• **REQUIREMENT**:
Scan the material below for the string "ไทยก". Report every line that has it.

• **PROVIDED RECORDS**:
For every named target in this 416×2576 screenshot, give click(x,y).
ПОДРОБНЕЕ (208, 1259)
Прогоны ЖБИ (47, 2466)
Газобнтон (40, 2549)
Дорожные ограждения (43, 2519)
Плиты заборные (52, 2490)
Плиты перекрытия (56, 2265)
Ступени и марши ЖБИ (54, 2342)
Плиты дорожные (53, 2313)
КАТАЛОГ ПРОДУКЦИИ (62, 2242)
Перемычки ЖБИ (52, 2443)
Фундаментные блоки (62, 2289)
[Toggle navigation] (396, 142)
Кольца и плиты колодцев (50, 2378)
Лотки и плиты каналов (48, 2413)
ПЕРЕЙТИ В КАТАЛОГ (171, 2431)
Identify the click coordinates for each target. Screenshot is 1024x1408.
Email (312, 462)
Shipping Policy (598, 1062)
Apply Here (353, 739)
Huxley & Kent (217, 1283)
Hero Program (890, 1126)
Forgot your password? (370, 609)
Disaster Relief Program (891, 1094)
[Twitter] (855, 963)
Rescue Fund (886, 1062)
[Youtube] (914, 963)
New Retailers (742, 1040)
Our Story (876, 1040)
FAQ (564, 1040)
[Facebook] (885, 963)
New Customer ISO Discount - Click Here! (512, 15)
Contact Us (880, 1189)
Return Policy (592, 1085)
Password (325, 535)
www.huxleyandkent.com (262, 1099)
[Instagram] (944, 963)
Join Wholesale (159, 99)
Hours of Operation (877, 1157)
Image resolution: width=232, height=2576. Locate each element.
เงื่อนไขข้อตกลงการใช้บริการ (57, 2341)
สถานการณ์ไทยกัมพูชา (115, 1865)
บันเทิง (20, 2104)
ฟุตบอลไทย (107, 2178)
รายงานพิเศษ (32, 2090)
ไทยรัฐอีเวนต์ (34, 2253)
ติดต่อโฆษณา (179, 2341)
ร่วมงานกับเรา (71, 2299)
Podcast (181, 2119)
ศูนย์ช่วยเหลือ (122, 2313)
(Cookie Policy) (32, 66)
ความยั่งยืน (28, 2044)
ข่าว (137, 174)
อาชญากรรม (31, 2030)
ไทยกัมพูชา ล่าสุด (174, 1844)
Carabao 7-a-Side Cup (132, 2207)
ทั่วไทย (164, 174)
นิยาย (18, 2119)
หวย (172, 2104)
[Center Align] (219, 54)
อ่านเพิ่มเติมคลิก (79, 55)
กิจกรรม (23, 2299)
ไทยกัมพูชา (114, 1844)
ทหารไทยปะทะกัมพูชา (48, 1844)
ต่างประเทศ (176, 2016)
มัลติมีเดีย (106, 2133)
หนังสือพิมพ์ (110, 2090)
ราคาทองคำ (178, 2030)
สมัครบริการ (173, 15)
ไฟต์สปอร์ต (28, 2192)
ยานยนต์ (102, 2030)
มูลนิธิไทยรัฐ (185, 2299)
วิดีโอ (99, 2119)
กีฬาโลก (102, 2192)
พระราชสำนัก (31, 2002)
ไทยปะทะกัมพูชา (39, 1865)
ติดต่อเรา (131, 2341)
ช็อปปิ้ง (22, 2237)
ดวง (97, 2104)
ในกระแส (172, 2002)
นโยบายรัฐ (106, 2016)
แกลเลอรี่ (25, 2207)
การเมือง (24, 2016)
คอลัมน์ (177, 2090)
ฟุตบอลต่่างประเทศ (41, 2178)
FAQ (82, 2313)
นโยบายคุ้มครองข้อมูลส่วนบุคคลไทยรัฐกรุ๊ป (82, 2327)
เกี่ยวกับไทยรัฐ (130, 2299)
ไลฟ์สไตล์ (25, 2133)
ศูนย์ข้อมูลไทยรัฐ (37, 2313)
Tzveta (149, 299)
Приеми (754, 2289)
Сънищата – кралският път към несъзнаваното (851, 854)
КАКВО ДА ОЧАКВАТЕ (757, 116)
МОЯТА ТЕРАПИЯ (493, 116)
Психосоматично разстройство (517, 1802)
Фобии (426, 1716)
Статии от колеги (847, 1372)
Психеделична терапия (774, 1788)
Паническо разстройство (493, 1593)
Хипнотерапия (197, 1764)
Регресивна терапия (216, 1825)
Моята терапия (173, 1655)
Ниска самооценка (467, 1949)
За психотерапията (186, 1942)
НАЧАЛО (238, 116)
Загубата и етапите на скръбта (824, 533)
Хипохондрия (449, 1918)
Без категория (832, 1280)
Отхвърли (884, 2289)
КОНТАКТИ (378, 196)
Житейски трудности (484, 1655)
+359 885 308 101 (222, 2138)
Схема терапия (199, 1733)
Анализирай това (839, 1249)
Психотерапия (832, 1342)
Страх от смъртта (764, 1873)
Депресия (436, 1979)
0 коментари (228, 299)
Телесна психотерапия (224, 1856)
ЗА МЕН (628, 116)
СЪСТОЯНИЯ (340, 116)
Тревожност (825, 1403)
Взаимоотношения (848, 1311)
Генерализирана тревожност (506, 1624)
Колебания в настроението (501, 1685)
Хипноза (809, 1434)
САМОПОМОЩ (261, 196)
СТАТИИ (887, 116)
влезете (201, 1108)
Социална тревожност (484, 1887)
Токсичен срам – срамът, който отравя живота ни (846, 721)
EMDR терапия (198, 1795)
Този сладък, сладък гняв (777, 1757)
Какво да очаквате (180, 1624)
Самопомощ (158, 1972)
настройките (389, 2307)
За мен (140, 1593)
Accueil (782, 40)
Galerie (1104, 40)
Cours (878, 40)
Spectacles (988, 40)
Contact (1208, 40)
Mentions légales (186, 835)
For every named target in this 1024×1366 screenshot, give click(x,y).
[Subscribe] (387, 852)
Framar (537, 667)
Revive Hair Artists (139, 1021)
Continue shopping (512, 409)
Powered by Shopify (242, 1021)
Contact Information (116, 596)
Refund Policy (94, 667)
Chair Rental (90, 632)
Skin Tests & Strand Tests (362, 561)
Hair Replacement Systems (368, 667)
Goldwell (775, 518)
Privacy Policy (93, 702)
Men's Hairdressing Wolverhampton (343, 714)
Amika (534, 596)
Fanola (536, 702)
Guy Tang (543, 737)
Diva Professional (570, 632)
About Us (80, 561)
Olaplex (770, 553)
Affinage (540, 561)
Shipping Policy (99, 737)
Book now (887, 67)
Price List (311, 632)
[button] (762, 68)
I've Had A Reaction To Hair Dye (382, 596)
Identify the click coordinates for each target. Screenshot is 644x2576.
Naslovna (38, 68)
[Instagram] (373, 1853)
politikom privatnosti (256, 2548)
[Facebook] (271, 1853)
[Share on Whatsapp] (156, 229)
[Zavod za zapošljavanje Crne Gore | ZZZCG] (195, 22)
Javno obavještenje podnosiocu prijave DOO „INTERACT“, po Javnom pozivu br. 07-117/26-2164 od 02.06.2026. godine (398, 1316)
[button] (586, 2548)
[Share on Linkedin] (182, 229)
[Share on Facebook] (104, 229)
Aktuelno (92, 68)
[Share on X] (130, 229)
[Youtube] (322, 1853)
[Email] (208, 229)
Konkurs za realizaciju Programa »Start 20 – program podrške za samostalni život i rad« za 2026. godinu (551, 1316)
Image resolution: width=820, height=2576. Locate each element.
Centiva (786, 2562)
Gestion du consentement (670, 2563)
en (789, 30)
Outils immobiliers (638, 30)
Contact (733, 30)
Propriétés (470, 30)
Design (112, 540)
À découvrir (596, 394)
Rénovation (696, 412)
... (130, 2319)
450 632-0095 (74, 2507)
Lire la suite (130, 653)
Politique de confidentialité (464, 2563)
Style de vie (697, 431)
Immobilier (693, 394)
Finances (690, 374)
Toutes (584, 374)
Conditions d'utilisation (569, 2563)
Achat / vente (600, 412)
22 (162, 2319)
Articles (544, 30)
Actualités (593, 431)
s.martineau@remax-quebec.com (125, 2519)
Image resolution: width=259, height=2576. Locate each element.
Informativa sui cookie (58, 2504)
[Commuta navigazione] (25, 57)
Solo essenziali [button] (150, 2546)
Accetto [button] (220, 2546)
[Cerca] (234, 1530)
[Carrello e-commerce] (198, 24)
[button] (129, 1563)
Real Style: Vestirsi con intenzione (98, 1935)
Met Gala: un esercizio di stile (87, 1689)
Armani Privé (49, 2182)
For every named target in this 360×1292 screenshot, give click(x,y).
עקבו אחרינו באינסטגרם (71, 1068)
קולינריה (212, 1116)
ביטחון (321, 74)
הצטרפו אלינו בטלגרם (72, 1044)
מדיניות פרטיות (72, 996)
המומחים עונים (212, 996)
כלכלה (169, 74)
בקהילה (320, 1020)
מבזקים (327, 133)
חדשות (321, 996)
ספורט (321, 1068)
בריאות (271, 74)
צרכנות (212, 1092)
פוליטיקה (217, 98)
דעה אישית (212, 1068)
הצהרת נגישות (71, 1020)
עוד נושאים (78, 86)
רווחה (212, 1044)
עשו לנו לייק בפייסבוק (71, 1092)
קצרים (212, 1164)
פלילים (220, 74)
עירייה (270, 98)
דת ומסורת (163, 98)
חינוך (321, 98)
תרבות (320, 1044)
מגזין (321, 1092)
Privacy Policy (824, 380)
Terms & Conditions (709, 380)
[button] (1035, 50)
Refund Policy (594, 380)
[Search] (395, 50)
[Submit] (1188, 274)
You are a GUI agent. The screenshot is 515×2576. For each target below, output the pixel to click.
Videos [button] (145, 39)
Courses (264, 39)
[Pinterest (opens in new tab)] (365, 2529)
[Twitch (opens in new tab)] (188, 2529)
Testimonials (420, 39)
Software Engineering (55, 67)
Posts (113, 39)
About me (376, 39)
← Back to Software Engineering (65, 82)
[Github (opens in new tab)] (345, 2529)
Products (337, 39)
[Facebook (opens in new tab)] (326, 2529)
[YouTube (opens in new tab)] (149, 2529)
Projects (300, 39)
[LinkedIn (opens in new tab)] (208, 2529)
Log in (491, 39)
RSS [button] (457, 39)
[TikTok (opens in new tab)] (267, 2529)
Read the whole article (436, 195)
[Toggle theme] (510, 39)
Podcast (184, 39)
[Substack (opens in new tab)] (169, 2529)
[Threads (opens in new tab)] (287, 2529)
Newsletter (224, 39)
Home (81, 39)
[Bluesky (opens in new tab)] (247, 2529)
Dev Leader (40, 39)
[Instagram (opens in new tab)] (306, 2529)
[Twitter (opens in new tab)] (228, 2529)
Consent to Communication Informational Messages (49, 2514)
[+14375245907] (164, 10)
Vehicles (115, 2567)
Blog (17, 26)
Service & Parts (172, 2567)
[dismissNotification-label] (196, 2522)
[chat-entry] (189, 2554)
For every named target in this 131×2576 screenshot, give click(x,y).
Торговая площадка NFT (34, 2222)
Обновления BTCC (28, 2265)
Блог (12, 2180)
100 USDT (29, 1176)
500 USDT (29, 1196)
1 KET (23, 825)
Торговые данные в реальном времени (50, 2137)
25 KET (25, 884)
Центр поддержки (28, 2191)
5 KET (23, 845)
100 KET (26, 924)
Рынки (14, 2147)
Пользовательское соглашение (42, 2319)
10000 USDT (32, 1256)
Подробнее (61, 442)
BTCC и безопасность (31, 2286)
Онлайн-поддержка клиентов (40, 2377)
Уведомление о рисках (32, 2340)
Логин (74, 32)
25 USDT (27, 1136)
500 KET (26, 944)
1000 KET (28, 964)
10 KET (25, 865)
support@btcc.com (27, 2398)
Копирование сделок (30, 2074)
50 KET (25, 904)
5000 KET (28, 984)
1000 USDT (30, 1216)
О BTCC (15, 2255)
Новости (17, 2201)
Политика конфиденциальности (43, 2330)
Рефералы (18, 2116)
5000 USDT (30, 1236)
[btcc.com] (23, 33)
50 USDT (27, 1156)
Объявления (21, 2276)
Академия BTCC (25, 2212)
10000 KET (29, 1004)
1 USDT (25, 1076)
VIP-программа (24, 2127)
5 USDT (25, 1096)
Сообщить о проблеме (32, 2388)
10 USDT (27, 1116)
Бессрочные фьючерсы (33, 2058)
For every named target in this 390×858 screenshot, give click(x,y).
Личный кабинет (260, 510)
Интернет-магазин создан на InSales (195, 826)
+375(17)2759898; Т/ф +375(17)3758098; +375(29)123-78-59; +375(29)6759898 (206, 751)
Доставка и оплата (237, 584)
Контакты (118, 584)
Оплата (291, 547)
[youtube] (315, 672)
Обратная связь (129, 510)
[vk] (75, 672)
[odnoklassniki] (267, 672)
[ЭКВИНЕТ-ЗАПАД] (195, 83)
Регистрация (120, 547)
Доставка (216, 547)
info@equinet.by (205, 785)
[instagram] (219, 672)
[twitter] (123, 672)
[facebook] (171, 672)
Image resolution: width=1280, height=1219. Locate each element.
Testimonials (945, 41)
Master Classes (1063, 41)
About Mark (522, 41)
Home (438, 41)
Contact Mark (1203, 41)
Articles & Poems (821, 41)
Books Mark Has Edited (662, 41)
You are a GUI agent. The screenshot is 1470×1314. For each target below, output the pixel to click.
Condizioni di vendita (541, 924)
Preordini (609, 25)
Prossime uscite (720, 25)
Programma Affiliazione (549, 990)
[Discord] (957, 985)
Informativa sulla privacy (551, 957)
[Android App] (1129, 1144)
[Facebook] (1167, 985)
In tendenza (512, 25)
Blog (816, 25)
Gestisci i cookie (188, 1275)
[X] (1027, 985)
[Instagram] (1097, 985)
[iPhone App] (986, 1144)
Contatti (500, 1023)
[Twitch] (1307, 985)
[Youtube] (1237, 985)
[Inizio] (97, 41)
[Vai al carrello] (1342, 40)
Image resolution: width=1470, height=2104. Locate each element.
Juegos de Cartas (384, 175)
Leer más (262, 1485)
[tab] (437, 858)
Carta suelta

• **OUTPUT OF THE TASK**:
สถานการณ์ไทยกัมพูชา (115, 1865)
ไทยกัมพูชา ล่าสุด (174, 1844)
ไทยกัมพูชา (114, 1844)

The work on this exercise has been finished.